O SQL Server 2008 traz um meio termo : poder usar os recursos do banco de dados para gerenciar os blobs, mas o banco de dados não usará sua estrutura de armazenagem para guarda-los e sim o sistema de arquivos.
Isso é feito com um fileGroup criado especialmente para a armazenagem de filestreams e com um "arquivo" que na verdade não é um arquivo, mas um direcionamento para uma pasta do sistema.
Assim sendo a aplicação lida com a informação mantendo seu isolamento de localização (o banco entrega o blob), mas o banco não sofre as consequencias de gerenciar o blob em seu formato, joga o blog para o sistema de arquivos e controla isso lá. Quer dizer : O melhor dos dois mundos.
No post sobre a instalação do SQL Server citei que o recurso de fileStream não só precisa de de permissão a nível de servidor, como esta permissão é dada em separado para o acesso via T-SQL ou o acesso via streaming.
O acesso via T-SQL é simplesmente como o acesso de um blob, ficando totalmente transparente para a aplicação o fato do blob ser um arquivo em disco. Mas e o acesso via streaming ?
Essa pergunta do acesso via streaming nos leva a uma questão que muitos tem feito : "O que acontece se o arquivo for acessado diretamente via file system, ao invés de através do banco ?"
Ocorre que via fileSystem o seguinte acontecerá :
- Os nomes dos diretórios e arquivos são baseados em uma chave única de tabela que é um GUID, ficando algo ininteligível
- O SQL Server travará os arquivos que estiver manipulando
- Os arquivos não ficam exatamente da forma como foram passados, são divididos em pedaços, sendo ilegíveis individualmente
Com isso vemos que o acesso via disco não é o caminho, ainda mais porque voltariamos para cenários em que a aplicação dependeria de ter um acesso físico ao caminho de disco. Então o que significa o acesso streaming ?
Foi criada uma API, chamada OpenSQLFileStream, que faz a abertura de um FileStream (não necessariamente de forma literal) pelo SQL Server, através da conexão com o banco.

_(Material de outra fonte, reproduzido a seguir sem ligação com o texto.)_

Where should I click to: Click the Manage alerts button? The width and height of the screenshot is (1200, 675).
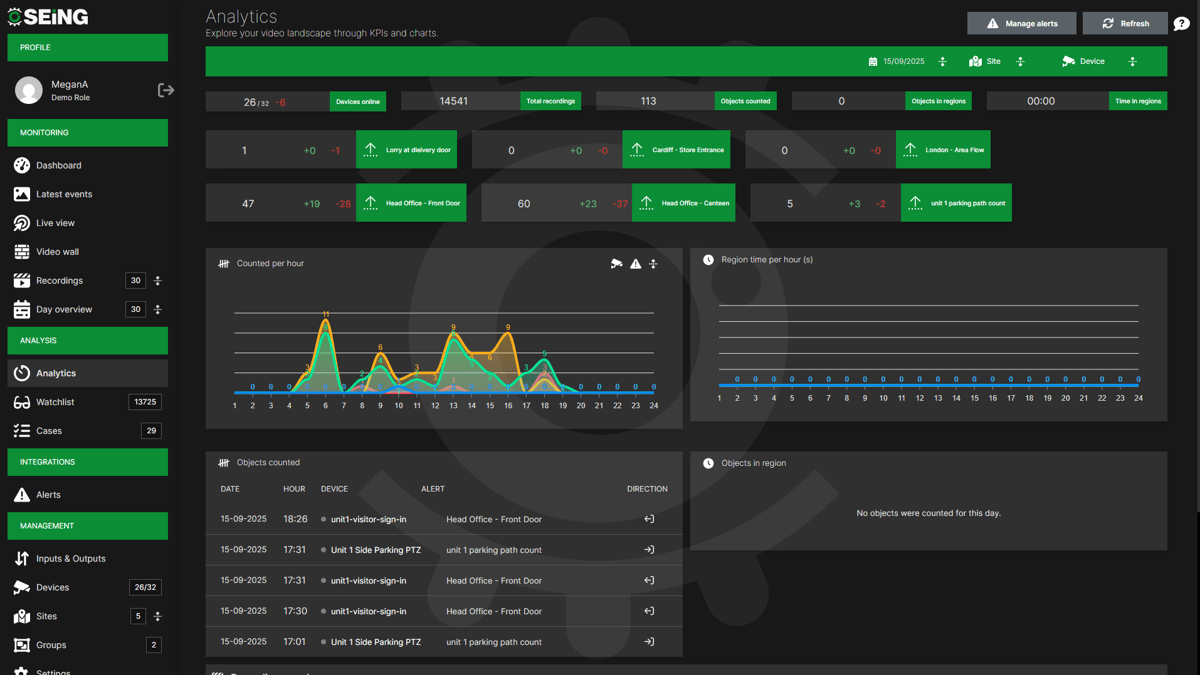pos(1021,23)
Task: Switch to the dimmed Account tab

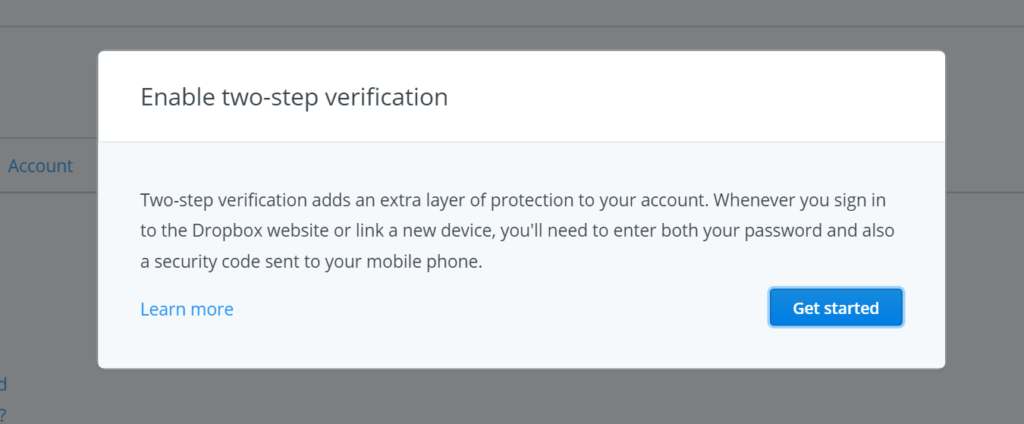Action: pyautogui.click(x=40, y=166)
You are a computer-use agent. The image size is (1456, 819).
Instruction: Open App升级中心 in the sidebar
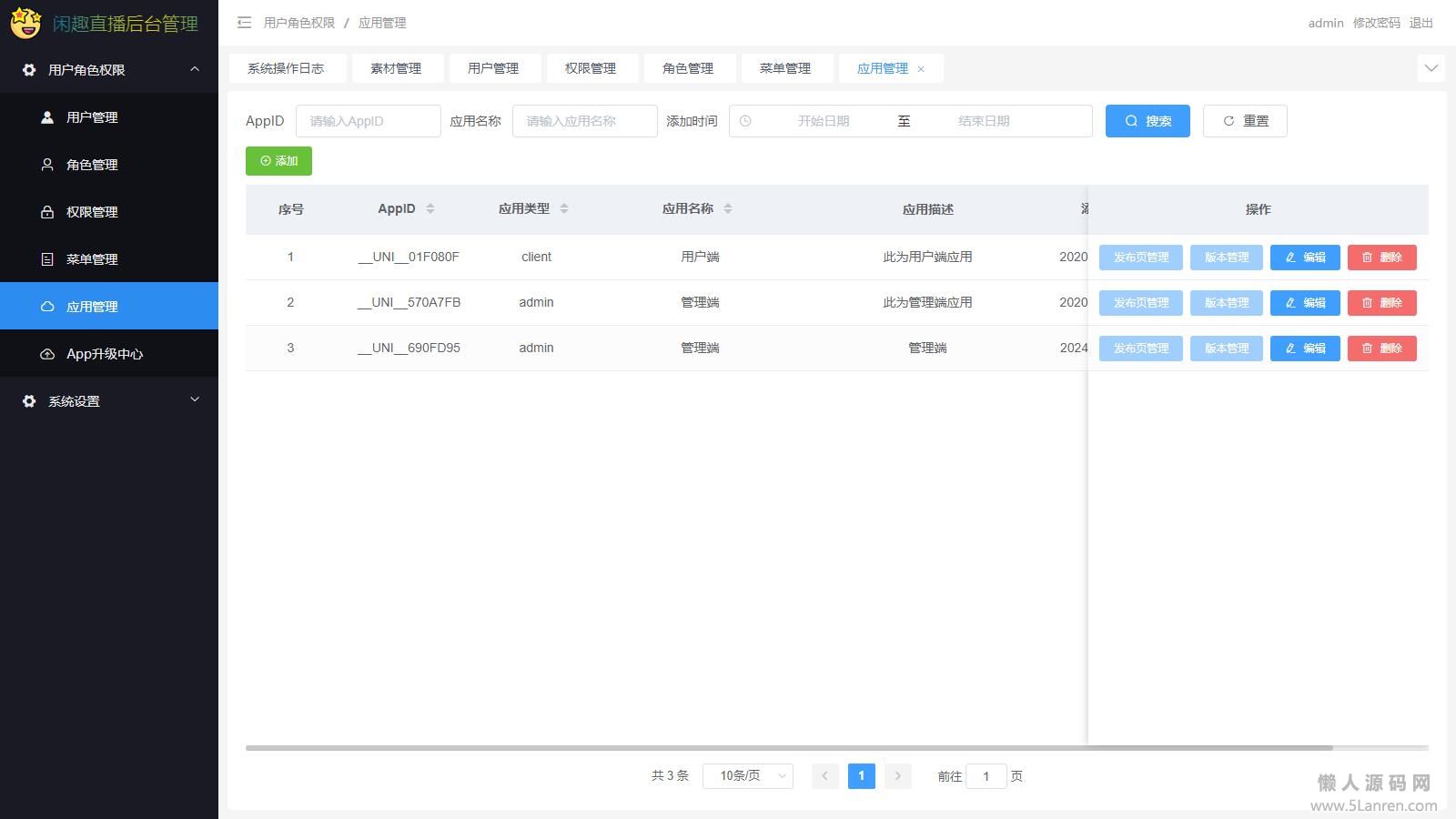(x=105, y=354)
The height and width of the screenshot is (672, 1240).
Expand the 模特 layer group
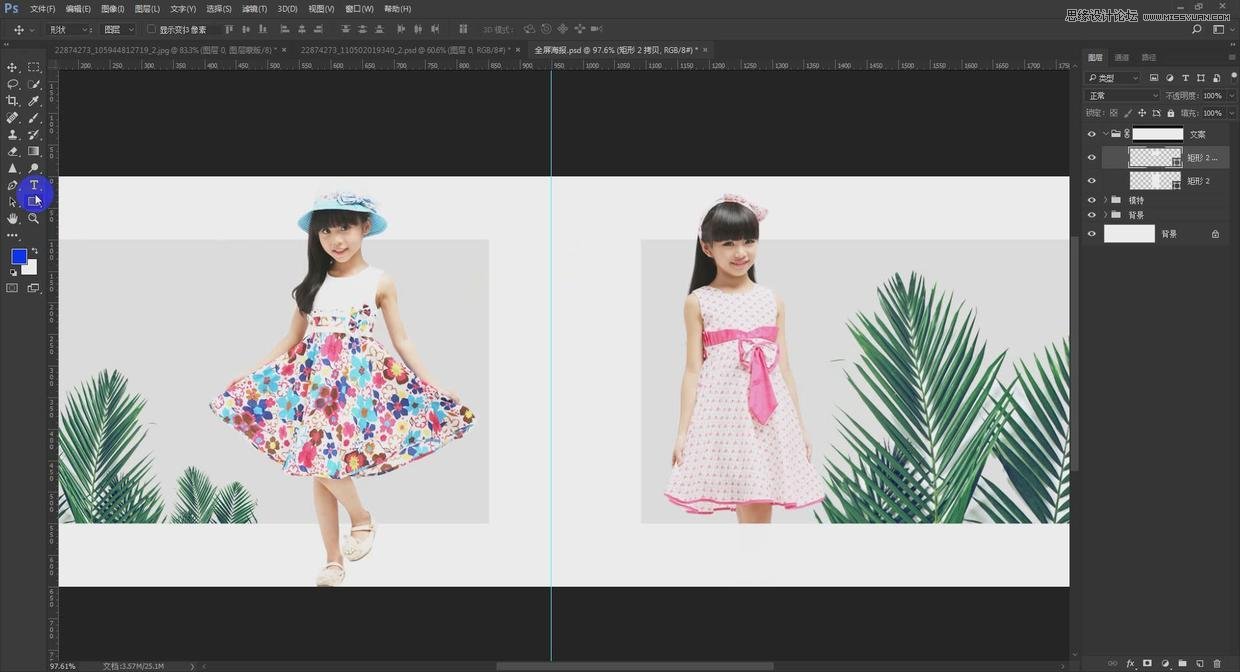click(1105, 200)
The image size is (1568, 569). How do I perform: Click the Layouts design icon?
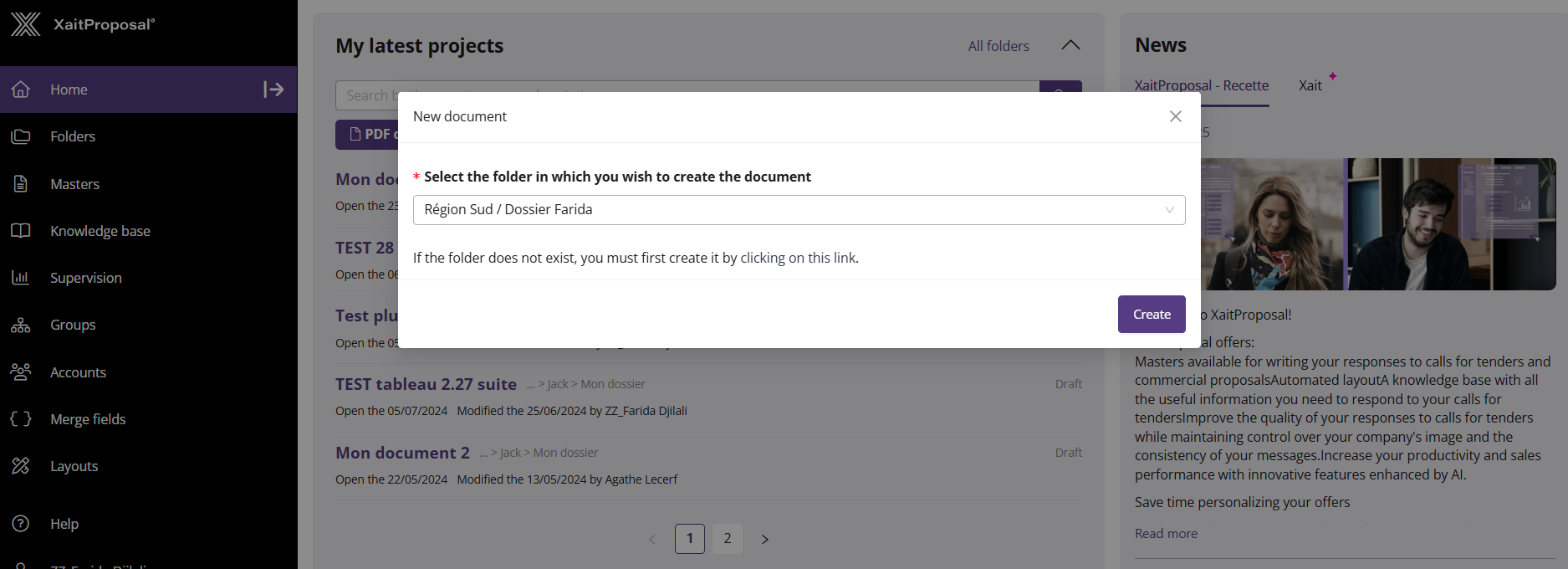(21, 466)
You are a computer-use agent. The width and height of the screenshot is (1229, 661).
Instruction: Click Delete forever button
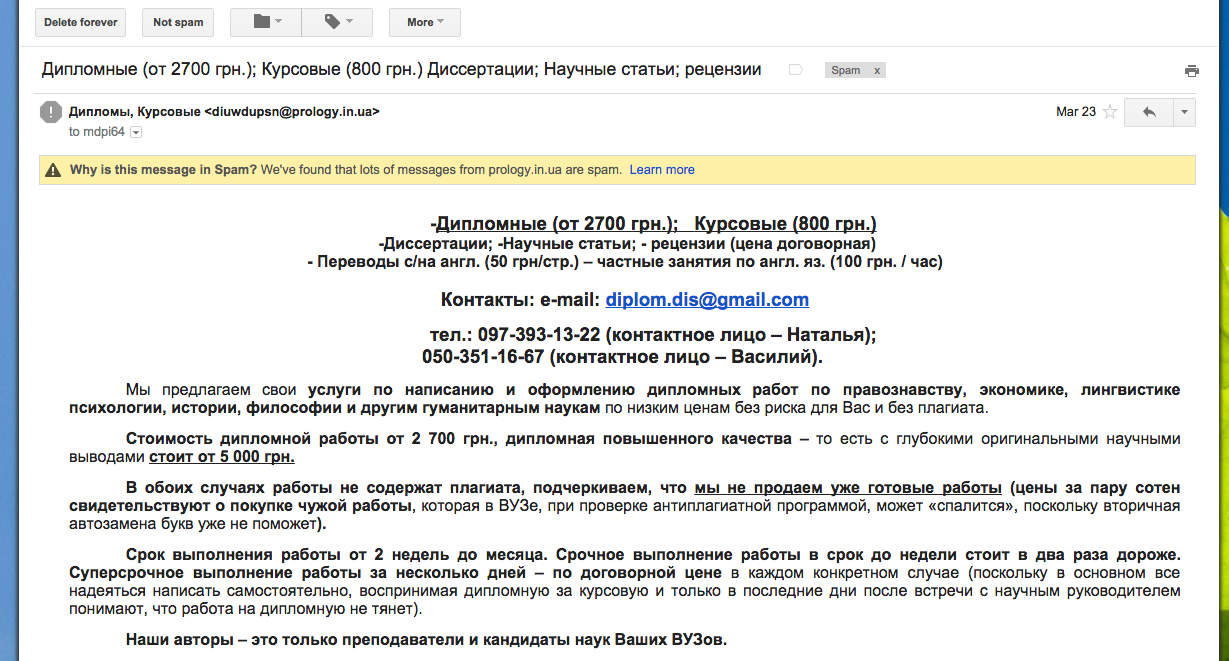tap(80, 22)
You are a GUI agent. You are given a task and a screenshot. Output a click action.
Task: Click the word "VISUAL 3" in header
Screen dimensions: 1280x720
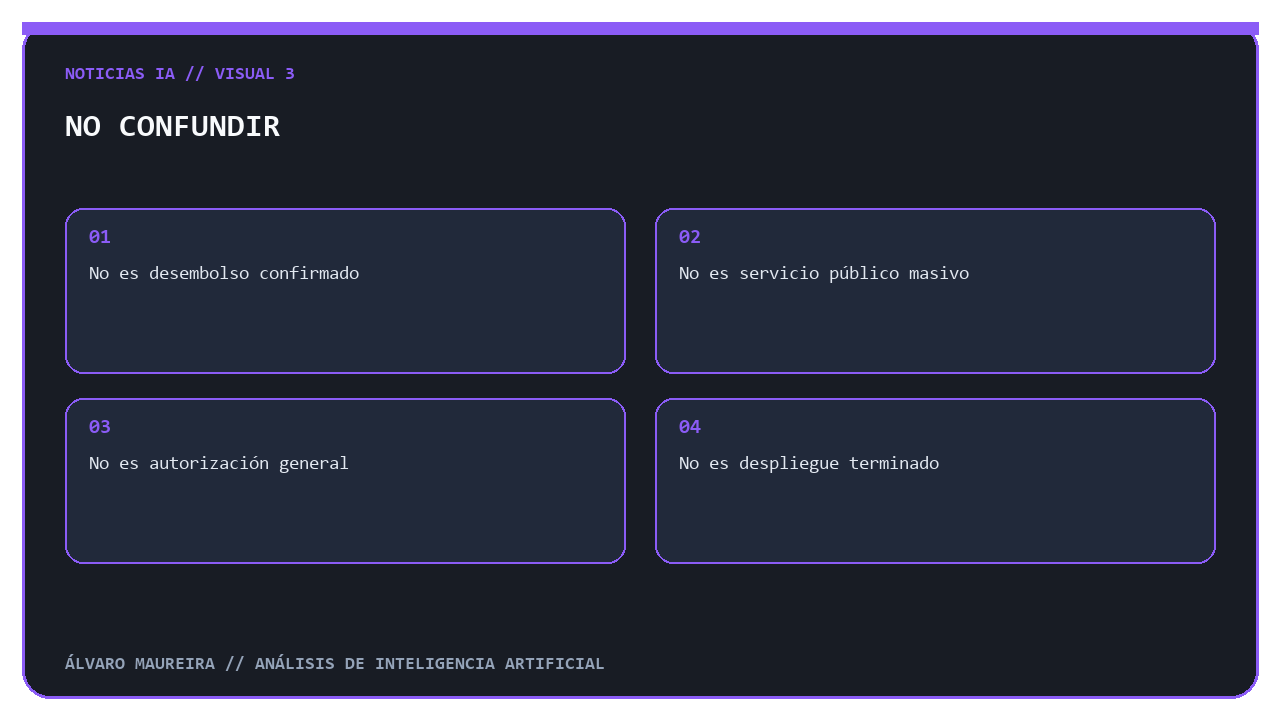point(255,73)
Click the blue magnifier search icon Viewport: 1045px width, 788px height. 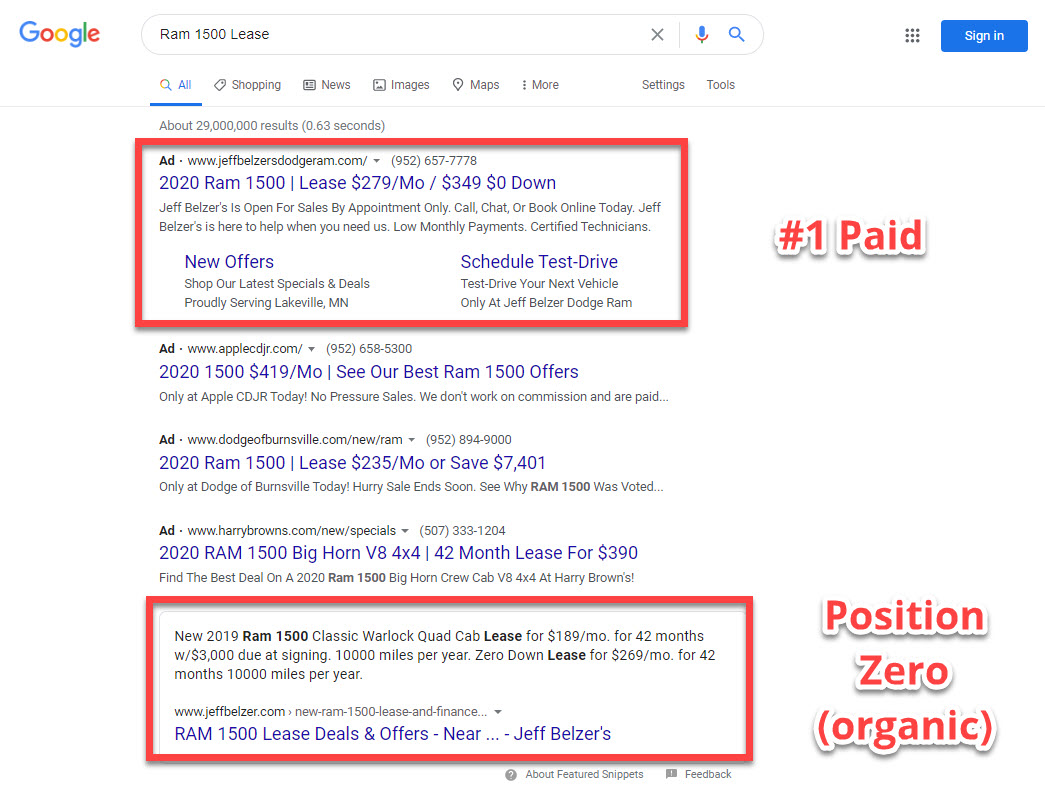pos(737,34)
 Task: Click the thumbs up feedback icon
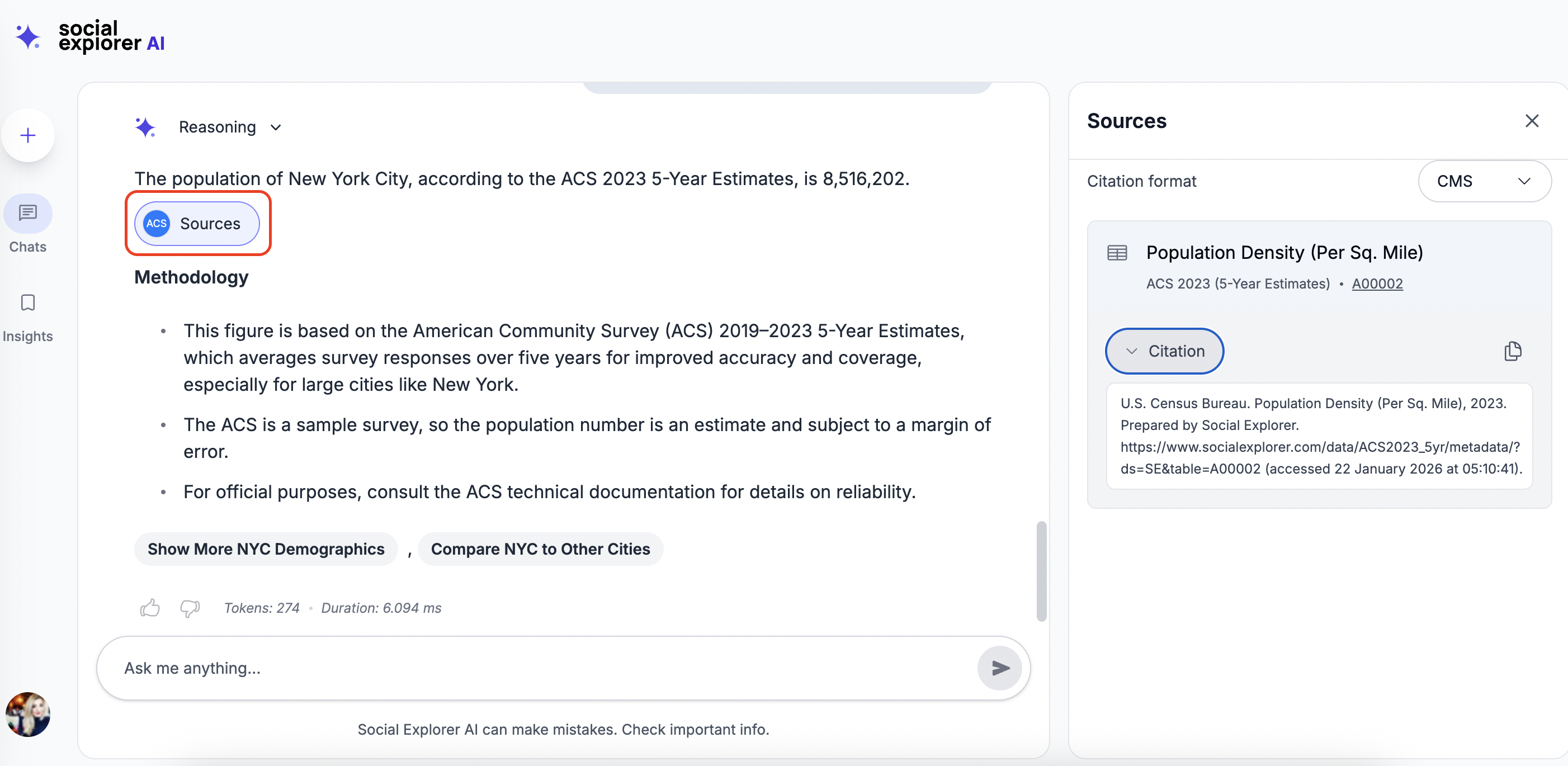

Mas como assim API ? API do sistema operacional ?
API não são apenas aquelas funções chatas de serem utilizadas no sistema operacional. API é a abreviação de Application Programable Interface, portanto o termo API significa a interface programável para interagir com uma aplicação, seja ela qual for, neste caso, o SQL Server.
Assim sendo, a função OpenSQLFileStream da qual estamos falando é uma função localizada dentro da DLL do client do SQL Server.
Essa função, por sua vez, requer o uso de um recurso dos tipos filestream (pathname) para a identificação do nome que o filestream possui fisicamente (não que a aplicação precise de acesso físico ao local do arquivo) para que o filestream seja aberto.
Todo esse conjunto é obrigatoriamente executado dentro de uma transação de banco, para garantir a integridade do filestream em conjunto com os demais dados do registro da tabela.
O resultado da função OpenSQLFileStream é um handle de arquivo compatível com win32, o que permite a aplicação seguir sua execução com este handle como se fosse um stream de arquivo normal.
Mas por que, podendo acessar tudo como um blob, fazer um acesso como se fosse um filestream ?
Só vejo um motivo até agora : compatibilidade com código legado escrito para aplicar regras de negócio sobre um filestream
Vejam um link sobre esse assunto em : http://msdn2.microsoft.com/en-us/library/bb933972(SQL.100).aspx
Como vocês observarão, isso está bem em baixo nível ainda. Com certeza até o lançamento do SQL Server 2008 teremos melhorias neste tópico.